One thing I’ve learned, in my stints across the academic, corporate, and non-profit worlds, is that the person who goes into excruciating detail about the many pieces of his work is usually the least productive member of the team. Here’s a news flash, Sparky: we’re all working hard.

What’s more, I’ve spent time in three academic departments, and I can tell you that the only time the urgency gets anywhere close to an average day in a profitable company is when someone’s tenure clock is running out.

If you read the linked piece, and you know anything about graduate student life, you’ll likely laugh out loud at this part: “. . . it’s the lifestyle of many urban graduate students, who forgo food, health insurance, sanity, and vacations so that they can dedicate themselves to learning to teach.”

Yes, that’s why the twenty-year old who majored in French lit instead of finance is a dirt-poor adjunct — his love of the game. It’s a pretty self-serving story. And it’s not evidenced in the culture of any academic department of which I’m aware. You just don’t find the halls teeming with young graduate students honing their teaching craft, comparing notes on pedagogy, poring over their teaching evaluations, sitting in on the lectures of accomplished educators to take notes on teaching methods.

Some grad students like teaching, to be sure, but at the top-tier universities you find students focused more on their research, and at lower-tier schools you find them bemoaning the rotten quality of their students. Even among those who like teaching, who really are there to teach, it’s rare to find someone who is continually experimenting and upgrading his teaching toolkit the way, say, a surgeon or architect or kickboxer does.

Part of the problem here is the cloistered nature of the academy. When I was there, I was convinced I worked really, really hard, and many days I did. But my hardest days in grad school were nowhere near as arduous or frequent as my hard days in a company. I didn’t know what stress and hard work and being consumed by projects really was, in other words, until I’d sampled a job with real responsibility outside the academy.

While I disagree with Faunce , I did find this idea laudable:

“We teach for many reasons, but if we are unable to find employment that can support us, we shouldn’t teach. Perhaps if many adjuncts left the industry, withholding the labor supply that keeps demand low, and wages even lower, the goal of a living wage would be achieved by the resolute union reps in perpetual negotiations for the next contract.”

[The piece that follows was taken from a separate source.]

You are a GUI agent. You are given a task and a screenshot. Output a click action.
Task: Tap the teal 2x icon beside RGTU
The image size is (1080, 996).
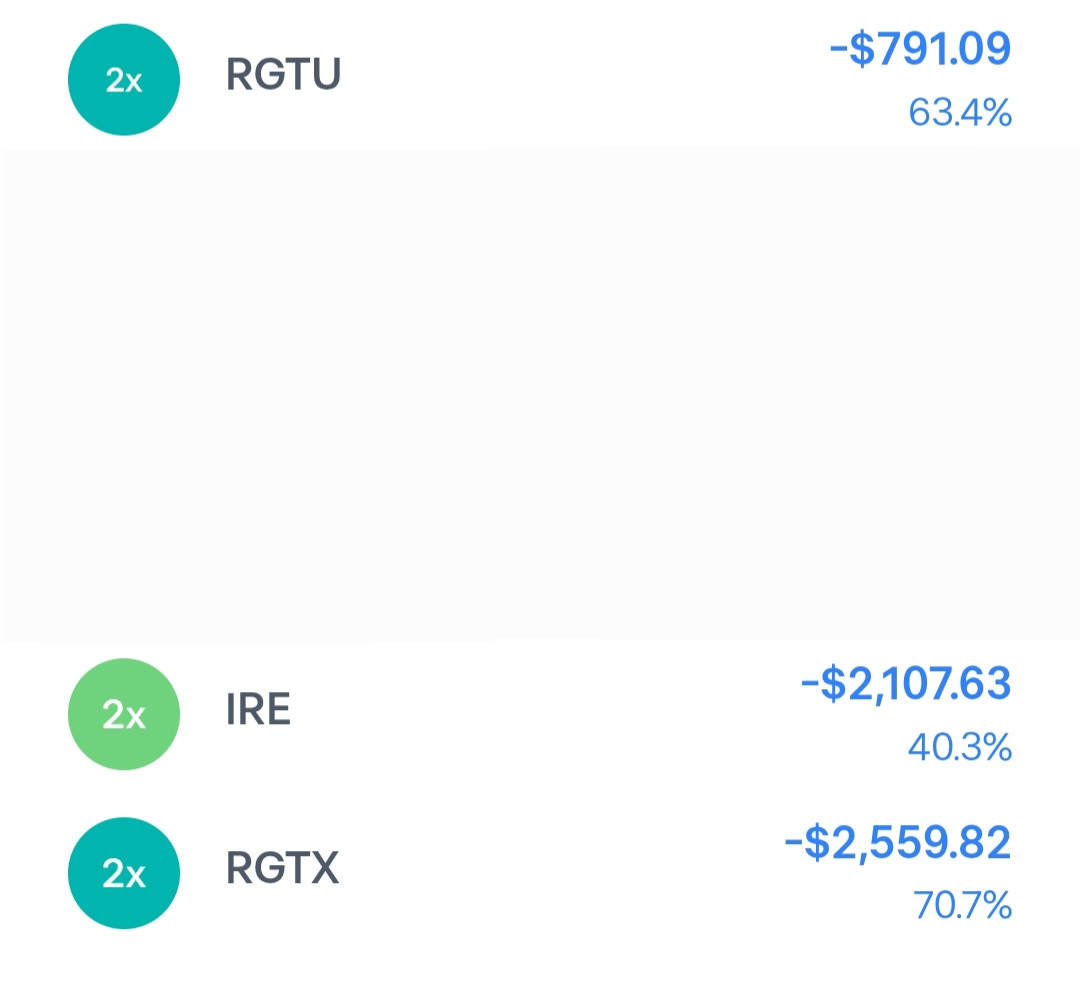[x=124, y=80]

You know we’re making progress on the paltry level of economic education in this country when a lit major accurately applies supply/demand thinking to his profession.

Comments

  1. Ruth

    This is good. A voice of reason. A friend was bemoaning the fact that her daughter, newly PhD-ed, was working in a bakery. I told my friend that that was the best thing that could have happened to her daughter. Everyone needs to tar a roof or two, spend a summer planting trees, or commercial fishing or run their own business, for a start— before they enter a vocation such as professor or clergy. I waitressed at a Faculty Club and my view of academia is forever cemented in the clubhouse sandwhich.